**Extract to read**
August 06, 2009 | About:

ARGON ST Inc. (STST) filed Quarterly Report for the period ended 2009-06-28.

ARGON ST Inc. designs develops and manufactures electronic intelligence systems communications systems that search identify and capture signals of interest and airborne imaging systems serving domestic and worldwide Command Control Communications Computers Intelligence Surveillance and Reconnaissance markets. ARGON ST Inc. has a market cap of $417.2 million; its shares were traded at around $19.24 with a P/E ratio of 19.2 and P/S ratio of 1.2.

Highlight of Business Operations:

We conduct internally funded research and development into complex signal processing, system and software architectures, and other technologies that are important to continued advancement of our systems and are of interest to our current and prospective customers. The variance from year to year in internal research and development is caused by the status of our product cycles and the level of complementary U.S. government funded research and development. For the three and nine months ended June 28, 2009, internally funded research and development expenditures were $2.3 million and $6.5 million, respectively, representing approximately 3% and 2% of revenues in each period, respectively. For the three and nine months ended June 29, 2008, internally funded research and development expenditures were $1.6 million and $5.1 million, respectively, representing 2% of revenues in each period.

**Data to examine**
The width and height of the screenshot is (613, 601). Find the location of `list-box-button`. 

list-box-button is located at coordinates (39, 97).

==

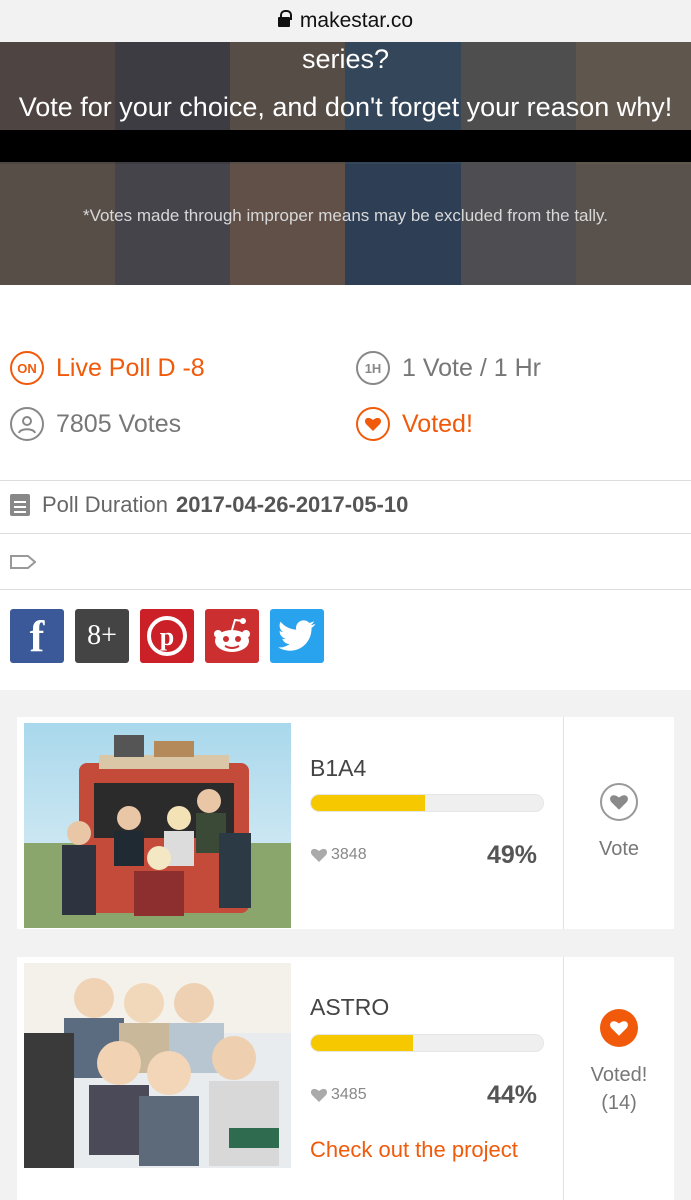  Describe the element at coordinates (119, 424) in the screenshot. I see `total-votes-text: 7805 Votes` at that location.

==

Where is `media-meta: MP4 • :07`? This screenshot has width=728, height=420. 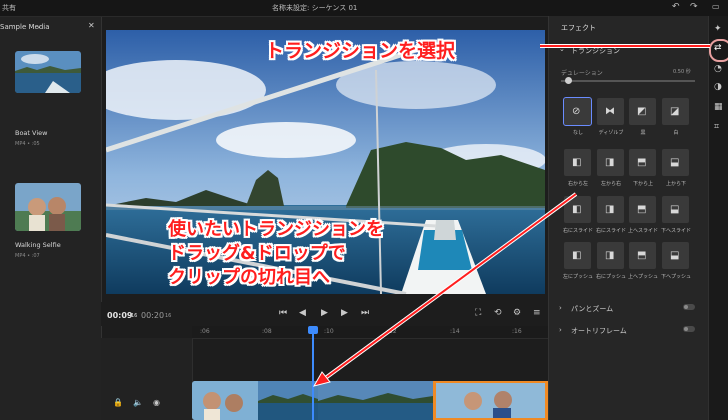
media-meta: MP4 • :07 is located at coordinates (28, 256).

**About this exercise**
According to the report on ARGON ST Inc., how much did the company spend on internally funded research and development in the three months ended June 28, 2009?

**Answer to this task**
$2.3 million, about 3% of revenues.